[Records for locating described items]
— Begin —
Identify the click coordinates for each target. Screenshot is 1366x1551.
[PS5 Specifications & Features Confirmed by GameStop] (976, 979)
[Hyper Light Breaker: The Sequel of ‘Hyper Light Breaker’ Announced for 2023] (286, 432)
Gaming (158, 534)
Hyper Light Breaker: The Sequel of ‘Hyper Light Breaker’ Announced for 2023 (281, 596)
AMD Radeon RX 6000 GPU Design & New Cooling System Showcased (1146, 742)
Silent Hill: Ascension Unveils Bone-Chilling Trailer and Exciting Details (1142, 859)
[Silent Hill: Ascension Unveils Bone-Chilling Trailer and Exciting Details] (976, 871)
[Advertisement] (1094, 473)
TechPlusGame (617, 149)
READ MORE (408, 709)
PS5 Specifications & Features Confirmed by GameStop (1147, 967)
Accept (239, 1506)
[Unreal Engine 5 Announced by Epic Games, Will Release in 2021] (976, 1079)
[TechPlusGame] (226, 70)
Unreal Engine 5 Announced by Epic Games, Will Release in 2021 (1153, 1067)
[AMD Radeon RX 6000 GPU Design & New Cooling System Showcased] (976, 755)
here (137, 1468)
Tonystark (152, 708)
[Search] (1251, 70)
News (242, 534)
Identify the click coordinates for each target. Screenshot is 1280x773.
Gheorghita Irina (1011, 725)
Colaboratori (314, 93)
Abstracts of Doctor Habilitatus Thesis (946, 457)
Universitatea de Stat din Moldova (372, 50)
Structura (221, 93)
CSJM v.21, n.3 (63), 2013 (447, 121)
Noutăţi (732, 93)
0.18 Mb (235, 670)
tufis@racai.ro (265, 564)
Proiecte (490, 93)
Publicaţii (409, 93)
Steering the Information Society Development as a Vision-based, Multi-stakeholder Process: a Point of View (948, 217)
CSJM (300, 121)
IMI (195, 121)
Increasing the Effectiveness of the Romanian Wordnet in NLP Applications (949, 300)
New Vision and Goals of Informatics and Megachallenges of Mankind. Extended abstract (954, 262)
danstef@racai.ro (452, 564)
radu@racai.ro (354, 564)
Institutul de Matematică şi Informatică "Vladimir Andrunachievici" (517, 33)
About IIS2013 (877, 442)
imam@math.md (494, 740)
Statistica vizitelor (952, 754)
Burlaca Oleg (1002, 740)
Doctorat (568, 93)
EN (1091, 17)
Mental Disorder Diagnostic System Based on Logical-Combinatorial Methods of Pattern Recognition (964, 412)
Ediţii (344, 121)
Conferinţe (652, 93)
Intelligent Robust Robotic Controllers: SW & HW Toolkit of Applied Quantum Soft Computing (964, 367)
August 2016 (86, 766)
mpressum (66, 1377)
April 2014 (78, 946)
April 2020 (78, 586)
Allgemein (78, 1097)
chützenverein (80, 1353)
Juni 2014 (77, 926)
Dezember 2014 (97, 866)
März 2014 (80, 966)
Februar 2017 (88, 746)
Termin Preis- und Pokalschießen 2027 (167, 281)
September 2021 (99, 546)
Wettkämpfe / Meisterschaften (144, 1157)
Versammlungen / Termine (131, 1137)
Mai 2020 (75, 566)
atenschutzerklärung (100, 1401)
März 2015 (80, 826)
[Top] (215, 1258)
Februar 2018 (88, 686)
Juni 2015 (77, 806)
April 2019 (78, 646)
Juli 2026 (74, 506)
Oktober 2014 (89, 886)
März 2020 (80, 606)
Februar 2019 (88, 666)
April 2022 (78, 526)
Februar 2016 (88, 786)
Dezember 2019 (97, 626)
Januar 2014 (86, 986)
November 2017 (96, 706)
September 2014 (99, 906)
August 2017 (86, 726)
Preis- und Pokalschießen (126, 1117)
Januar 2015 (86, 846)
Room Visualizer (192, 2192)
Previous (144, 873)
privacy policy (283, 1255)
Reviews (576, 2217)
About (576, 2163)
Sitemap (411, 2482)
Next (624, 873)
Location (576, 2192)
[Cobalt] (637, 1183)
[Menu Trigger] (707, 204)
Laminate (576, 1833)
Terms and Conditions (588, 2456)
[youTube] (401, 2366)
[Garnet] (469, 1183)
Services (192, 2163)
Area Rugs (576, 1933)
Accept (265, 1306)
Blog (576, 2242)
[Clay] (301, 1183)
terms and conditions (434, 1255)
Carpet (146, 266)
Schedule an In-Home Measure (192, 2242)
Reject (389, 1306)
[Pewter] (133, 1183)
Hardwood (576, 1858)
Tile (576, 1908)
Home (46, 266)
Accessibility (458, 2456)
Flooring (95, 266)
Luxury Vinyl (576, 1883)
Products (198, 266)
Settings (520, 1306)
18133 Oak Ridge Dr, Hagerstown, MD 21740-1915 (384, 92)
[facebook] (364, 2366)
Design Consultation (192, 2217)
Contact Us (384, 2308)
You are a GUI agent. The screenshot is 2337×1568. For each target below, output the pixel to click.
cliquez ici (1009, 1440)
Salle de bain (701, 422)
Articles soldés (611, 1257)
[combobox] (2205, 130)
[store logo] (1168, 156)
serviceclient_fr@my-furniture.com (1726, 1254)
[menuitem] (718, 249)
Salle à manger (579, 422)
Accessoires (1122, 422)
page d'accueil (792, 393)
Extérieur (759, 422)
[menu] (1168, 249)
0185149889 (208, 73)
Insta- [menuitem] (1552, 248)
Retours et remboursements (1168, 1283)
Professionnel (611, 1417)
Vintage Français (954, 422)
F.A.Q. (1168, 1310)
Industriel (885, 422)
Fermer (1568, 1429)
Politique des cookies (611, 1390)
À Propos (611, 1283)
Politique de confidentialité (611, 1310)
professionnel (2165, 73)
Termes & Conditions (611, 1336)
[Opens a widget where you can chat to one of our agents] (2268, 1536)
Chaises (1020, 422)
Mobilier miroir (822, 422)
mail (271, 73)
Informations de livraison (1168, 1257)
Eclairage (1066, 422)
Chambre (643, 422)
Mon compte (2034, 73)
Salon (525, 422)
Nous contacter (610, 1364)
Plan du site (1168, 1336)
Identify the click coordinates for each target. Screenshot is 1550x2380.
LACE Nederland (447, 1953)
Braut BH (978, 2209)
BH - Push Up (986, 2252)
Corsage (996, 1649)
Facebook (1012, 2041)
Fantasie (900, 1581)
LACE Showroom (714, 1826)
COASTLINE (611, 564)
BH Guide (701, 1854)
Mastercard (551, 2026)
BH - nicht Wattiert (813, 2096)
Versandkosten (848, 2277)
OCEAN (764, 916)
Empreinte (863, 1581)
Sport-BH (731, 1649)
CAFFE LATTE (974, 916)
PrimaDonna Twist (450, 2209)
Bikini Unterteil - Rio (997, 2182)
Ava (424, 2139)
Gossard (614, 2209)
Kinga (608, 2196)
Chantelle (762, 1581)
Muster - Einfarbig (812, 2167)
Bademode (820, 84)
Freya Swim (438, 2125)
— End —
• [What the task requires]: Copy all of the records above line for line, with no changes.

• [Worked solution]:
Identify the click coordinates for each target. Screenshot is 1366x1551.
[PS5 Specifications & Features Confirmed by GameStop] (976, 979)
[Hyper Light Breaker: The Sequel of ‘Hyper Light Breaker’ Announced for 2023] (286, 432)
Gaming (158, 534)
Hyper Light Breaker: The Sequel of ‘Hyper Light Breaker’ Announced for 2023 (281, 596)
AMD Radeon RX 6000 GPU Design & New Cooling System Showcased (1146, 742)
Silent Hill: Ascension Unveils Bone-Chilling Trailer and Exciting Details (1142, 859)
[Silent Hill: Ascension Unveils Bone-Chilling Trailer and Exciting Details] (976, 871)
[Advertisement] (1094, 473)
TechPlusGame (617, 149)
READ MORE (408, 709)
PS5 Specifications & Features Confirmed by GameStop (1147, 967)
Accept (239, 1506)
[Unreal Engine 5 Announced by Epic Games, Will Release in 2021] (976, 1079)
[TechPlusGame] (226, 70)
Unreal Engine 5 Announced by Epic Games, Will Release in 2021 (1153, 1067)
[AMD Radeon RX 6000 GPU Design & New Cooling System Showcased] (976, 755)
here (137, 1468)
Tonystark (152, 708)
[Search] (1251, 70)
News (242, 534)
Identify the click coordinates for each target. Screenshot is 1280x773.
Gheorghita Irina (1011, 725)
Colaboratori (314, 93)
Abstracts of Doctor Habilitatus Thesis (946, 457)
Universitatea de Stat din Moldova (372, 50)
Structura (221, 93)
CSJM v.21, n.3 (63), 2013 (447, 121)
Noutăţi (732, 93)
0.18 Mb (235, 670)
tufis@racai.ro (265, 564)
Proiecte (490, 93)
Publicaţii (409, 93)
Steering the Information Society Development as a Vision-based, Multi-stakeholder Process: a Point of View (948, 217)
CSJM (300, 121)
IMI (195, 121)
Increasing the Effectiveness of the Romanian Wordnet in NLP Applications (949, 300)
New Vision and Goals of Informatics and Megachallenges of Mankind. Extended abstract (954, 262)
danstef@racai.ro (452, 564)
radu@racai.ro (354, 564)
Institutul de Matematică şi Informatică "Vladimir Andrunachievici" (517, 33)
About IIS2013 (877, 442)
imam@math.md (494, 740)
Statistica vizitelor (952, 754)
Burlaca Oleg (1002, 740)
Doctorat (568, 93)
EN (1091, 17)
Mental Disorder Diagnostic System Based on Logical-Combinatorial Methods of Pattern Recognition (964, 412)
Ediţii (344, 121)
Conferinţe (652, 93)
Intelligent Robust Robotic Controllers: SW & HW Toolkit of Applied Quantum Soft Computing (964, 367)
August 2016 (86, 766)
mpressum (66, 1377)
April 2014 (78, 946)
April 2020 (78, 586)
Allgemein (78, 1097)
chützenverein (80, 1353)
Juni 2014 (77, 926)
Dezember 2014 (97, 866)
März 2014 (80, 966)
Februar 2017 (88, 746)
Termin Preis- und Pokalschießen 2027 (167, 281)
September 2021 (99, 546)
Wettkämpfe / Meisterschaften (144, 1157)
Versammlungen / Termine (131, 1137)
Mai 2020 (75, 566)
atenschutzerklärung (100, 1401)
März 2015 (80, 826)
[Top] (215, 1258)
Februar 2018 (88, 686)
Juni 2015 (77, 806)
April 2019 (78, 646)
Juli 2026 (74, 506)
Oktober 2014 (89, 886)
März 2020 (80, 606)
Februar 2019 (88, 666)
April 2022 (78, 526)
Februar 2016 (88, 786)
Dezember 2019 (97, 626)
Januar 2014 (86, 986)
November 2017 (96, 706)
September 2014 (99, 906)
August 2017 (86, 726)
Preis- und Pokalschießen (126, 1117)
Januar 2015 (86, 846)
Room Visualizer (192, 2192)
Previous (144, 873)
privacy policy (283, 1255)
Reviews (576, 2217)
About (576, 2163)
Sitemap (411, 2482)
Next (624, 873)
Location (576, 2192)
[Cobalt] (637, 1183)
[Menu Trigger] (707, 204)
Laminate (576, 1833)
Terms and Conditions (588, 2456)
[youTube] (401, 2366)
[Garnet] (469, 1183)
Services (192, 2163)
Area Rugs (576, 1933)
Accept (265, 1306)
Blog (576, 2242)
[Clay] (301, 1183)
terms and conditions (434, 1255)
Carpet (146, 266)
Schedule an In-Home Measure (192, 2242)
Reject (389, 1306)
[Pewter] (133, 1183)
Hardwood (576, 1858)
Tile (576, 1908)
Home (46, 266)
Accessibility (458, 2456)
Flooring (95, 266)
Luxury Vinyl (576, 1883)
Products (198, 266)
Settings (520, 1306)
18133 Oak Ridge Dr, Hagerstown, MD 21740-1915 (384, 92)
[facebook] (364, 2366)
Design Consultation (192, 2217)
Contact Us (384, 2308)
You are a GUI agent. The screenshot is 2337×1568. For each target below, output the pixel to click.
cliquez ici (1009, 1440)
Salle de bain (701, 422)
Articles soldés (611, 1257)
[combobox] (2205, 130)
[store logo] (1168, 156)
serviceclient_fr@my-furniture.com (1726, 1254)
[menuitem] (718, 249)
Salle à manger (579, 422)
Accessoires (1122, 422)
page d'accueil (792, 393)
Extérieur (759, 422)
[menu] (1168, 249)
0185149889 (208, 73)
Insta- [menuitem] (1552, 248)
Retours et remboursements (1168, 1283)
Professionnel (611, 1417)
Vintage Français (954, 422)
F.A.Q. (1168, 1310)
Industriel (885, 422)
Fermer (1568, 1429)
Politique des cookies (611, 1390)
À Propos (611, 1283)
Politique de confidentialité (611, 1310)
professionnel (2165, 73)
Termes & Conditions (611, 1336)
[Opens a widget where you can chat to one of our agents] (2268, 1536)
Chaises (1020, 422)
Mobilier miroir (822, 422)
mail (271, 73)
Informations de livraison (1168, 1257)
Eclairage (1066, 422)
Chambre (643, 422)
Mon compte (2034, 73)
Salon (525, 422)
Nous contacter (610, 1364)
Plan du site (1168, 1336)
Identify the click coordinates for each target. Screenshot is 1550x2380.
LACE Nederland (447, 1953)
Braut BH (978, 2209)
BH - Push Up (986, 2252)
Corsage (996, 1649)
Facebook (1012, 2041)
Fantasie (900, 1581)
LACE Showroom (714, 1826)
COASTLINE (611, 564)
BH Guide (701, 1854)
Mastercard (551, 2026)
BH - nicht Wattiert (813, 2096)
Versandkosten (848, 2277)
OCEAN (764, 916)
Empreinte (863, 1581)
Sport-BH (731, 1649)
CAFFE LATTE (974, 916)
PrimaDonna Twist (450, 2209)
Bikini Unterteil - Rio (997, 2182)
Ava (424, 2139)
Gossard (614, 2209)
Kinga (608, 2196)
Chantelle (762, 1581)
Muster - Einfarbig (812, 2167)
Bademode (820, 84)
Freya Swim (438, 2125)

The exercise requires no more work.